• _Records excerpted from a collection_

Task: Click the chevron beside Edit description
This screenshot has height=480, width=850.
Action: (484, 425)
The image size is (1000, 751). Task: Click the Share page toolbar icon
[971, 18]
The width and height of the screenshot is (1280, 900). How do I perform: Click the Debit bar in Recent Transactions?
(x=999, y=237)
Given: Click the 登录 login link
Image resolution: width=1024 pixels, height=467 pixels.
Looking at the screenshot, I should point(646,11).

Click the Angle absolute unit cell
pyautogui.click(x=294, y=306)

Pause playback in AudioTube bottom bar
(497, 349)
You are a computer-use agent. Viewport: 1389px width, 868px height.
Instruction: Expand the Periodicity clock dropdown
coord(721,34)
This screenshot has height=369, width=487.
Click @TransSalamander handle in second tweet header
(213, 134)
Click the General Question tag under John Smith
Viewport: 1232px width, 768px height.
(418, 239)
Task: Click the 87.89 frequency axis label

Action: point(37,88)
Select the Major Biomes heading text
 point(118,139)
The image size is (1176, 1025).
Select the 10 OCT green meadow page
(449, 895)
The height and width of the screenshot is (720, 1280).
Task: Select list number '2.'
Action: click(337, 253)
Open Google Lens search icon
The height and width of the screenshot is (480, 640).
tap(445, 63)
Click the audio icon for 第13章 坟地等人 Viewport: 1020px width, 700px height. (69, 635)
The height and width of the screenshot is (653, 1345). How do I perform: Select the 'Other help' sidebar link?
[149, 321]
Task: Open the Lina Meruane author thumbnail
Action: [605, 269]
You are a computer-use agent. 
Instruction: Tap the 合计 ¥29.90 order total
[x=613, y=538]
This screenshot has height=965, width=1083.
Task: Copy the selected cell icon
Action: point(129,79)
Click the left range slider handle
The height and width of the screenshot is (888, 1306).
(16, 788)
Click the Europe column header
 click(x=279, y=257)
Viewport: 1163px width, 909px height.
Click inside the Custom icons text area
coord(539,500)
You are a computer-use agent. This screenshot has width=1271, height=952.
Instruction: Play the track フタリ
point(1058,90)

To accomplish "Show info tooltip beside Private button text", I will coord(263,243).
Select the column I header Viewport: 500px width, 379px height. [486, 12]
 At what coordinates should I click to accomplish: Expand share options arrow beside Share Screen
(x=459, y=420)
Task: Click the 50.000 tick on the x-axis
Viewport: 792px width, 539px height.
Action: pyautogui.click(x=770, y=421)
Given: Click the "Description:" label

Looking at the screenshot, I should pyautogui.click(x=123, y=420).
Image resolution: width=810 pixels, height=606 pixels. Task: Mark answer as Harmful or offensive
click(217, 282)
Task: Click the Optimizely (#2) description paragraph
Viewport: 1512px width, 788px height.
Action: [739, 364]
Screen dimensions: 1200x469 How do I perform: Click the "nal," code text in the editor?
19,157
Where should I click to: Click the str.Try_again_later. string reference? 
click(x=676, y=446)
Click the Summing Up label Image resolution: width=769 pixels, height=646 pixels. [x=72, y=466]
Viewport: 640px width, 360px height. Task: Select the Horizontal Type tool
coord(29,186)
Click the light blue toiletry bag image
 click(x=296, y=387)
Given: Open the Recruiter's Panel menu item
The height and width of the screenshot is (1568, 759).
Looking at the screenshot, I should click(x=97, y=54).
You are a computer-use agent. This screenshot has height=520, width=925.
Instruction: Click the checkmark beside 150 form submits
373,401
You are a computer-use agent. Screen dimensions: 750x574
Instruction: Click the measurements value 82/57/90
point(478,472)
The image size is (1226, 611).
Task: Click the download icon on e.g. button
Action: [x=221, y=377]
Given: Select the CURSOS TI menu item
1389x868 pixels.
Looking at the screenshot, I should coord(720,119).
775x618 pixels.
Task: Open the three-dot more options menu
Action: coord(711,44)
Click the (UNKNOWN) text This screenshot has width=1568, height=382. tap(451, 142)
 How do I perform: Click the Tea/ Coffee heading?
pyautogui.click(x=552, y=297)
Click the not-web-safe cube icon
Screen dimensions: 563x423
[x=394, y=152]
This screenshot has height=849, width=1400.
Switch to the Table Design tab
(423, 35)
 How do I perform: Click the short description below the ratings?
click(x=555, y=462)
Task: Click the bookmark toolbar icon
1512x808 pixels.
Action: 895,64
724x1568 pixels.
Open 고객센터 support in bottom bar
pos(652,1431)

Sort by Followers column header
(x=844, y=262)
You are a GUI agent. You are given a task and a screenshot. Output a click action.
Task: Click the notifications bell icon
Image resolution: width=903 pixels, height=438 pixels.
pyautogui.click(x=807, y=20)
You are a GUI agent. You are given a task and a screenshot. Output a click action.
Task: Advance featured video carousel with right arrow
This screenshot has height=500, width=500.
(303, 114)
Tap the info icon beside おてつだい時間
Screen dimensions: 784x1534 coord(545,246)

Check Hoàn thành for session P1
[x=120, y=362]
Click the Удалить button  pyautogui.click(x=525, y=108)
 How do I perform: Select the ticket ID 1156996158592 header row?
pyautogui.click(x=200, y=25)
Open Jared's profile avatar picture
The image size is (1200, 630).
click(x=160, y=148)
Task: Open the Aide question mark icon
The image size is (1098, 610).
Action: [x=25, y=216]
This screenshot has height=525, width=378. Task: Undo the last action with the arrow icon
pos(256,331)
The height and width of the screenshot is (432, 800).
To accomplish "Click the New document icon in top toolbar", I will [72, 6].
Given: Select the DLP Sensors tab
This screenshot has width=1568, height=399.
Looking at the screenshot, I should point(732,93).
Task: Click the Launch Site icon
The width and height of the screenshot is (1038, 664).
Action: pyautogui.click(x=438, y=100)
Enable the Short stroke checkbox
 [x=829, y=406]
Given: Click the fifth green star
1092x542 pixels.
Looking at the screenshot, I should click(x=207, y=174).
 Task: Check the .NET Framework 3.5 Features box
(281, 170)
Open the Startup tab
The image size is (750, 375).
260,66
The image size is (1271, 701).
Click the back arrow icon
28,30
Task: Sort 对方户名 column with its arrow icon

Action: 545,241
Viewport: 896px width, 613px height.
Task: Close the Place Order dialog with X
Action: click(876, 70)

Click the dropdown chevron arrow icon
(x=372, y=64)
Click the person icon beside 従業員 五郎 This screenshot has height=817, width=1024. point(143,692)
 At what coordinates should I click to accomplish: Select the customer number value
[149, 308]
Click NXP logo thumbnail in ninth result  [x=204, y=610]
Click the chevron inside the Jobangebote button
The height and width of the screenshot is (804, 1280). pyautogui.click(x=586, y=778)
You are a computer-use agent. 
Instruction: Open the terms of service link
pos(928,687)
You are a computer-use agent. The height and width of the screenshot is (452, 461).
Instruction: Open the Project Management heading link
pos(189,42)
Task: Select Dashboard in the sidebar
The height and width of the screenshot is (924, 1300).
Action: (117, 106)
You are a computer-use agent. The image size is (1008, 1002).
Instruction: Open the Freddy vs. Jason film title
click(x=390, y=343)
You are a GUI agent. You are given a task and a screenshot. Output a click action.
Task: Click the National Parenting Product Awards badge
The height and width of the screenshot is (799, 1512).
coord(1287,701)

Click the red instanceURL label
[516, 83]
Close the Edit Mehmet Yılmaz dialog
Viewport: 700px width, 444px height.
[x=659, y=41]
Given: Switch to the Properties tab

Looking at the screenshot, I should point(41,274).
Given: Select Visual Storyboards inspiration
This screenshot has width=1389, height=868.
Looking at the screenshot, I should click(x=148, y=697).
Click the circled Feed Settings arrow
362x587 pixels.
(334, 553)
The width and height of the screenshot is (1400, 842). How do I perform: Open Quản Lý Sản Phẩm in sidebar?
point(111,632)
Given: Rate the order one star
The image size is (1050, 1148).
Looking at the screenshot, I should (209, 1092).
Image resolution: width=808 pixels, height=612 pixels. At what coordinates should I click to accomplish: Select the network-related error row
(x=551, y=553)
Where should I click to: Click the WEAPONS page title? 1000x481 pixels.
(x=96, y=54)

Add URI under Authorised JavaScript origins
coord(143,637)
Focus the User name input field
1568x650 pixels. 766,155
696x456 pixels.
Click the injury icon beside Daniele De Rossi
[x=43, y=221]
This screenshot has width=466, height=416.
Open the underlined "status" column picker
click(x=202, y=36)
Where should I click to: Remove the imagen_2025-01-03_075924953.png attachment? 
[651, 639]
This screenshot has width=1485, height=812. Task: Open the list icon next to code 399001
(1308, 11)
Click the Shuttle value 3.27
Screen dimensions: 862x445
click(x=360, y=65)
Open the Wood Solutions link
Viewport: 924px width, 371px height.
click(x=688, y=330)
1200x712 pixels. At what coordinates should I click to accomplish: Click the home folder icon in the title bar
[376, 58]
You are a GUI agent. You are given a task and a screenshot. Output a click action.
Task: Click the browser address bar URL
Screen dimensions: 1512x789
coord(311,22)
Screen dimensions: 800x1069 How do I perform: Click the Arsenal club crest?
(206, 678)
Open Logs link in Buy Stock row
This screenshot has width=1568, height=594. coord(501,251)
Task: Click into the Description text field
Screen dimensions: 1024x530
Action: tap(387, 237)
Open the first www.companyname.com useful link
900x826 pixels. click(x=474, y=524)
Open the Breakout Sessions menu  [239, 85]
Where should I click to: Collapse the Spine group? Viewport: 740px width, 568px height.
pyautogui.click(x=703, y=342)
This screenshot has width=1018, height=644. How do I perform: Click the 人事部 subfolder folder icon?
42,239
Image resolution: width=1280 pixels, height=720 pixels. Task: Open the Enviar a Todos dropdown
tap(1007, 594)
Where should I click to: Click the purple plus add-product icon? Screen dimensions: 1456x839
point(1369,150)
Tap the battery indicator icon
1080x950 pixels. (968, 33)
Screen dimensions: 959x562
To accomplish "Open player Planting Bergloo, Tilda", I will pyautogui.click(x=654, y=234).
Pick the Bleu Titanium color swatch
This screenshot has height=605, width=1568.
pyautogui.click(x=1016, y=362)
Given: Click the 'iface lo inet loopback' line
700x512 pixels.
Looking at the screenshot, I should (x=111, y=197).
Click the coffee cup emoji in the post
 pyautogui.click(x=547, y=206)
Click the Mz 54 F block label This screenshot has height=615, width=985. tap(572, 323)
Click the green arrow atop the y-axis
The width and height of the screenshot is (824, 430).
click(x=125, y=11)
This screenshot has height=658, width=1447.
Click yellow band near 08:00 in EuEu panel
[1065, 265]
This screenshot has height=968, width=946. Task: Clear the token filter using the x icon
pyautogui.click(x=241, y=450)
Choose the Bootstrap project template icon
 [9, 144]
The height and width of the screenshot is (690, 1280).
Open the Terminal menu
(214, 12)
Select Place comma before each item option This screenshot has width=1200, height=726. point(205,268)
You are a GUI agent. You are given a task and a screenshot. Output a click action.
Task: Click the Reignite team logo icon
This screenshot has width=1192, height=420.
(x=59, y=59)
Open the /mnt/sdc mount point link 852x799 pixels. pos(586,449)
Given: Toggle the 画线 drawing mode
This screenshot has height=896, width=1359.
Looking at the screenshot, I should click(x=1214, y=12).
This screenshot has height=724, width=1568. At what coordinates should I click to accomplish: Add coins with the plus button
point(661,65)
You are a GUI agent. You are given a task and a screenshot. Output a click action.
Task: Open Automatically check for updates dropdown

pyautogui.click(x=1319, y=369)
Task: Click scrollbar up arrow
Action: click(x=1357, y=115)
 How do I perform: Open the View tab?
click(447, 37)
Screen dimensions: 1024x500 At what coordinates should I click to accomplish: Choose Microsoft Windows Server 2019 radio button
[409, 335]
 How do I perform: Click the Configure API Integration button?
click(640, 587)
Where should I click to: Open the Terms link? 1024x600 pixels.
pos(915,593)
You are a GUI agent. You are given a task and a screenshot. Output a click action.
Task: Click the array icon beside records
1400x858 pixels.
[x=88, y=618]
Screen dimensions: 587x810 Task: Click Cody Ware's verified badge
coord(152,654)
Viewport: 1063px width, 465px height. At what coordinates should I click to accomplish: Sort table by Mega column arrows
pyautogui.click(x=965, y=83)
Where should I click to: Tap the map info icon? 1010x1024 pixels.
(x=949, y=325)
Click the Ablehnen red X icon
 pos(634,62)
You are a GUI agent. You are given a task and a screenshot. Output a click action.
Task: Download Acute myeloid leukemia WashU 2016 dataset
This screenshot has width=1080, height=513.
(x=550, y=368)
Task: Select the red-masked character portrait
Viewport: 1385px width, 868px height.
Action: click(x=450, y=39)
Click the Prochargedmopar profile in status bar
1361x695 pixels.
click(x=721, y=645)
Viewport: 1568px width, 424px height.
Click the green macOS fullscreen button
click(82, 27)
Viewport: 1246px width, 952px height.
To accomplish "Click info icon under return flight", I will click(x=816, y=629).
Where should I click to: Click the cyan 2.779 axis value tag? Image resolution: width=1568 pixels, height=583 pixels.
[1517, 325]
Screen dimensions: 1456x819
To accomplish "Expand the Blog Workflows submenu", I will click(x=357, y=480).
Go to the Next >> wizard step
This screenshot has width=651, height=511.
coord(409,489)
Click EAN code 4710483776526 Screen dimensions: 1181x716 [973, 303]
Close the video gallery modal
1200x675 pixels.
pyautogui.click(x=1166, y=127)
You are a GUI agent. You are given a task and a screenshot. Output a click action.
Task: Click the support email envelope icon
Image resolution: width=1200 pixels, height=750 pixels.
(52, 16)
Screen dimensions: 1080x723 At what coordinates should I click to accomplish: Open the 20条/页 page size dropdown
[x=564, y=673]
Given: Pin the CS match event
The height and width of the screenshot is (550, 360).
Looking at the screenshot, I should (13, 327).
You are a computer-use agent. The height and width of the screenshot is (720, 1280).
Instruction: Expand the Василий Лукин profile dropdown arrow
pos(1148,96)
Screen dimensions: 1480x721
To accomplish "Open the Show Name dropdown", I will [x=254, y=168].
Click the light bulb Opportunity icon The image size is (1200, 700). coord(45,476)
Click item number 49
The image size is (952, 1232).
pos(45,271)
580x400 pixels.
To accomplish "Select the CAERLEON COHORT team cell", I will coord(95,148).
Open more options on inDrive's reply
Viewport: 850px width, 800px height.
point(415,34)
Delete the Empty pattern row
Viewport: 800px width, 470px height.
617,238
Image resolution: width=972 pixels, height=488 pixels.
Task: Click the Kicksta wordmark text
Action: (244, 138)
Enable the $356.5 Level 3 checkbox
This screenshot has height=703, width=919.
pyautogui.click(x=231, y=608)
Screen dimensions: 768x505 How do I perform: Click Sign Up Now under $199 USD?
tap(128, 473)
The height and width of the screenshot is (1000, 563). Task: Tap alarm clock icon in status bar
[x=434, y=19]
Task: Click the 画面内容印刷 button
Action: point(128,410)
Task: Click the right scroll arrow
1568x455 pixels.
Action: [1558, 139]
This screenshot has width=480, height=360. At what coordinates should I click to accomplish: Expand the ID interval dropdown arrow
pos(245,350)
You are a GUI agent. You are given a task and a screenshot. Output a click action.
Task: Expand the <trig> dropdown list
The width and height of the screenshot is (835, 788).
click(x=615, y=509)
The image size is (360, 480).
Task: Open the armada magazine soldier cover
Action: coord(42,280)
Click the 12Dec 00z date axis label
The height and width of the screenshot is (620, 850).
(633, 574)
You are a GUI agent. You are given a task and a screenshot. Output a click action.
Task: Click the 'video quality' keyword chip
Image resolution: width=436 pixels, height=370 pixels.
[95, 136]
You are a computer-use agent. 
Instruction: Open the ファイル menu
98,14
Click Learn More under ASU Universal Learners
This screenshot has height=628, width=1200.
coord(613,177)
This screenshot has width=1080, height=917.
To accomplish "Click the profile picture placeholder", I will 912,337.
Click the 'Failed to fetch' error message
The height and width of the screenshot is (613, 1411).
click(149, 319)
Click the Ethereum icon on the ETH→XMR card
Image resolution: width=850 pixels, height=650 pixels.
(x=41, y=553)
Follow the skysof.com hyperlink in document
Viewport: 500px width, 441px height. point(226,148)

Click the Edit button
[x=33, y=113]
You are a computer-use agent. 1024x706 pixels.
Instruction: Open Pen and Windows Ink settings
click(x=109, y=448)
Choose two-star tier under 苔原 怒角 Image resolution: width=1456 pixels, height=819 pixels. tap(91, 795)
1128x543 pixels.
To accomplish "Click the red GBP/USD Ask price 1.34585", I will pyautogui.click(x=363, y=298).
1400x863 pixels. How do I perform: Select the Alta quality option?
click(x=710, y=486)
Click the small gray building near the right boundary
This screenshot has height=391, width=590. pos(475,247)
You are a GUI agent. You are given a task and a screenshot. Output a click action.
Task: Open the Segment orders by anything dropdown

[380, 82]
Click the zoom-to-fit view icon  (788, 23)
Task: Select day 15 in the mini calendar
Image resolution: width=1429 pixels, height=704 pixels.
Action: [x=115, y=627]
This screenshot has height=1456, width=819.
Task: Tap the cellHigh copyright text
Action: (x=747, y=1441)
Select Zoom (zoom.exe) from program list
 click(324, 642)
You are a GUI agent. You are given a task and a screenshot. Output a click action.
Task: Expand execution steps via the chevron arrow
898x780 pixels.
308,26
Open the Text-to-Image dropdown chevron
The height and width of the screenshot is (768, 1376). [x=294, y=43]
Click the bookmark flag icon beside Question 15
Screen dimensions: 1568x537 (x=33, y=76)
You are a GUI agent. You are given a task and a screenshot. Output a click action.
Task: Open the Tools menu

• _WORK INSTRUCTIONS_
What you write must be the entries restated word for word, from the opening line through the one holding "has width=1271, height=952.", with nothing else.

• _OUTPUT_
Task: Click the chevron beside Edit description
This screenshot has height=480, width=850.
Action: (484, 425)
The image size is (1000, 751). Task: Click the Share page toolbar icon
[971, 18]
The width and height of the screenshot is (1280, 900). How do I perform: Click the Debit bar in Recent Transactions?
(x=999, y=237)
Given: Click the 登录 login link
Image resolution: width=1024 pixels, height=467 pixels.
Looking at the screenshot, I should point(646,11).

Click the Angle absolute unit cell
pyautogui.click(x=294, y=306)

Pause playback in AudioTube bottom bar
(497, 349)
You are a computer-use agent. Viewport: 1389px width, 868px height.
Instruction: Expand the Periodicity clock dropdown
coord(721,34)
This screenshot has height=369, width=487.
Click @TransSalamander handle in second tweet header
(213, 134)
Click the General Question tag under John Smith
Viewport: 1232px width, 768px height.
(418, 239)
Task: Click the 87.89 frequency axis label

Action: point(37,88)
Select the Major Biomes heading text
 point(118,139)
The image size is (1176, 1025).
Select the 10 OCT green meadow page
(449, 895)
The height and width of the screenshot is (720, 1280).
Task: Select list number '2.'
Action: click(337, 253)
Open Google Lens search icon
The height and width of the screenshot is (480, 640).
tap(445, 63)
Click the audio icon for 第13章 坟地等人 Viewport: 1020px width, 700px height. (69, 635)
The height and width of the screenshot is (653, 1345). How do I perform: Select the 'Other help' sidebar link?
[149, 321]
Task: Open the Lina Meruane author thumbnail
Action: [605, 269]
You are a computer-use agent. 
Instruction: Tap the 合计 ¥29.90 order total
[x=613, y=538]
This screenshot has height=965, width=1083.
Task: Copy the selected cell icon
Action: point(129,79)
Click the left range slider handle
The height and width of the screenshot is (888, 1306).
(16, 788)
Click the Europe column header
 click(x=279, y=257)
Viewport: 1163px width, 909px height.
Click inside the Custom icons text area
coord(539,500)
You are a computer-use agent. This screenshot has width=1271, height=952.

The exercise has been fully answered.